The Deaconess Reality Check

phoebe 2

Earlier this week, Pope Francis answered questions at a meeting of the International Union of Superiors General, a gathering of 900 women religious leaders. He was asked about the ordination of women as deacons. His response was that he would call for a commission to study of the historical role of deaconesses and whether women could be ordained to this role today. This is a far cry from the usual resounding NO GIRLS ALLOWED response that is the stock answer whenever the words ordain and women appear in the same sentence and that fact alone was enough to send the internet into a frenzy. Supporters of women’s ordination cheered the idea as a baby step forward. I was tagged in multiple posts and comments on social media. Did you see this? This is awesome! Finally!

But I’m not super excited about the statement for a number of reasons. First of all, this was one of the pope’s infamous off-the-cuff remarks, which is Vatican slang for doesn’t mean a darn thing.  Secondly, if one read below the fold, the pope was also asked about a woman delivering the homily at Mass. The response was the customary NO GIRLS ALLOWED. Finally, the Church has been committed to ‘studying’ the possibility of ordaining women to the diaconate since the Second Vatican Council, a.k.a before I was born. Leading Church historians and theologians have used the exact same evidence to argue completely opposite positions.

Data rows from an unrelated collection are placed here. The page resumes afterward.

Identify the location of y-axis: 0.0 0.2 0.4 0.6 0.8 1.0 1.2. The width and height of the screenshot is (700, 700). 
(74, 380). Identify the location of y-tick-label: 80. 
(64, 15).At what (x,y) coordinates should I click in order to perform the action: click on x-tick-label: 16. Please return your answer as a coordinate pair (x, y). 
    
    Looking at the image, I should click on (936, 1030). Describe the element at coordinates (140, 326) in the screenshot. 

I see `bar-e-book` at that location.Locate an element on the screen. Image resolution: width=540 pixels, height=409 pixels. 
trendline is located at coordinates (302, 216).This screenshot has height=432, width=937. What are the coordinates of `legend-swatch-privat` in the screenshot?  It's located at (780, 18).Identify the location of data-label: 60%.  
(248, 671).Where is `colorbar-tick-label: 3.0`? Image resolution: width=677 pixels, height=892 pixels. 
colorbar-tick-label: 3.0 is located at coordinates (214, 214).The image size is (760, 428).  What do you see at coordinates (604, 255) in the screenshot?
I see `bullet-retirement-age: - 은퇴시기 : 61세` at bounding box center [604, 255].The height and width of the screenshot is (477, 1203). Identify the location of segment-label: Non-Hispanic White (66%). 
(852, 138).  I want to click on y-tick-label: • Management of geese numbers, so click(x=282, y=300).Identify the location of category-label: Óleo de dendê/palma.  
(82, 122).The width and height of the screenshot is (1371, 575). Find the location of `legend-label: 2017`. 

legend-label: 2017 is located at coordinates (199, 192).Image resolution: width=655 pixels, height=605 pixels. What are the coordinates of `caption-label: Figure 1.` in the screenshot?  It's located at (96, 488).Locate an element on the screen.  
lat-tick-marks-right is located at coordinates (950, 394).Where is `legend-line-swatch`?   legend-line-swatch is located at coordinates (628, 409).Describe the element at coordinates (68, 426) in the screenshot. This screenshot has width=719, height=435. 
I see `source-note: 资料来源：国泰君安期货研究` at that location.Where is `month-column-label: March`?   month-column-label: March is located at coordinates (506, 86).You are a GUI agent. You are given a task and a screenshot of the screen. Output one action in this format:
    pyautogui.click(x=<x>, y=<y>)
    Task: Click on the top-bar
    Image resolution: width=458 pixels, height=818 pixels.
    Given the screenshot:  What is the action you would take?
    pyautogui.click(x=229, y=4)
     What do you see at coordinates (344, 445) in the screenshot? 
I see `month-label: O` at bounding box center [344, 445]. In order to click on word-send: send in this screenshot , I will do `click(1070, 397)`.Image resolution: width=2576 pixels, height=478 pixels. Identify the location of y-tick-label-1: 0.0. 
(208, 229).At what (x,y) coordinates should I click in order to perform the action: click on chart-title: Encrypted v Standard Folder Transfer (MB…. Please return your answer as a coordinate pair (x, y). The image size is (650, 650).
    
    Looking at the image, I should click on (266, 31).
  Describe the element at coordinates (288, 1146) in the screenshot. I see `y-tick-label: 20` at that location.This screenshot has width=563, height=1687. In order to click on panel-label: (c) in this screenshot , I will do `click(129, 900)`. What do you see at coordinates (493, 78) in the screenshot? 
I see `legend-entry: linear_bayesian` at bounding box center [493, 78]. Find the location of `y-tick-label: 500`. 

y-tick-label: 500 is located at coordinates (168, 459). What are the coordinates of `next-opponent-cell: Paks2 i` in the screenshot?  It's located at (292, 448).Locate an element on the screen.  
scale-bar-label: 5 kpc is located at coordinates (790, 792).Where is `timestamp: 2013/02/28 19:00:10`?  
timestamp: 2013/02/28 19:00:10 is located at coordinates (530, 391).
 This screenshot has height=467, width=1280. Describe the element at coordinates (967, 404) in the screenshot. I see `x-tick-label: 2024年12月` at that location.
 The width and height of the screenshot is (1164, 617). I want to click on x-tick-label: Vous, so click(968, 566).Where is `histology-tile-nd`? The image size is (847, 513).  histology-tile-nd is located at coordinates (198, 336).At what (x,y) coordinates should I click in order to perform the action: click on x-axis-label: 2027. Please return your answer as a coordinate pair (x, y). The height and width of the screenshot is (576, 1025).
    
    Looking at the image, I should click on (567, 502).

Historically speaking, yes women served as deaconesses in the early Church. There is not only reference to this in scripture but also in records of early Church councils where there is discussion about the rite of the ordination of women deaconesses, specifically the Council of Chalcedon in 451. What has been refined and passed down to us is that deaconesses assisted with the baptisms of other women during a time when full immersion baptism would have required baptismal candidates to be naked. Scriptural references, however, speak of women preaching in the synagogues alongside the men. So what happened? The question centers around whether these women were merely given a blessing or whether there was an imposition of hands as there is in the Sacrament of Holy Orders. The practice of ordaining women as deaconesses was eventually ‘clarified’ and the role of women was eliminated altogether. That clarification came at a later Church council, later being defined as 1000 years later so hardly eyewitness apostolic kind of stuff. Be that as it may, the silt of centuries of Church teaching builds upon earlier layers of deposit and, right or wrong, it becomes solidified as tradition.

Could the Vatican reinstate the order of deaconess?  Yes, absolutely. The foundation is there both in scripture and in tradition. More and more highly placed archbishops and cardinals are starting to raise that possibility. While this generates a lot of excitement for supporters of women’s ordination, the reality is that a women’s diaconate would likely look nothing at all like the men’s diaconate we have now. Our deacons can proclaim the gospel and preach the homily at Mass. Pope Francis clearly restated the Church’s position that while a woman may offer a reflection at a prayer gathering, at Mass the priest or deacon delivers the homily in persona Christi, in the person of Christ, and thus must be a man. Sadly, this means that any hope that reinstating the order of deaconess will lead to us hearing a woman preach at Mass is decidedly misplaced. The only way that will happen is if, and only if, the Church revises its definition of what it means to operate in persona Christi and, since such a revision would also open the way for women to be ordained not only to the diaconate (as we now know it) but also to the priesthood, it is highly unlikely to occur in my lifetime.

Do I hope the Church might take a step, any step, even a tiny one, toward ordaining women? Yes, very much so. But hope has to be tempered with reality. The reality is that the Church would have to reexamine more than a millenia and a half of teaching before a woman could ever be allowed to preach at Mass. While the world looks at progressive changes in terms of years, the Catholic Church looks at progressive changes in terms of centuries. Change may come, but at 43, how long am I willing to wait for it? I’ve been told that younger women in the Catholic Church need women like me, women with passion, education, and most importantly a big mouth, to stay in the Catholic Church and push for change. But sometimes the only way to effectively create a change is to create a vacuum.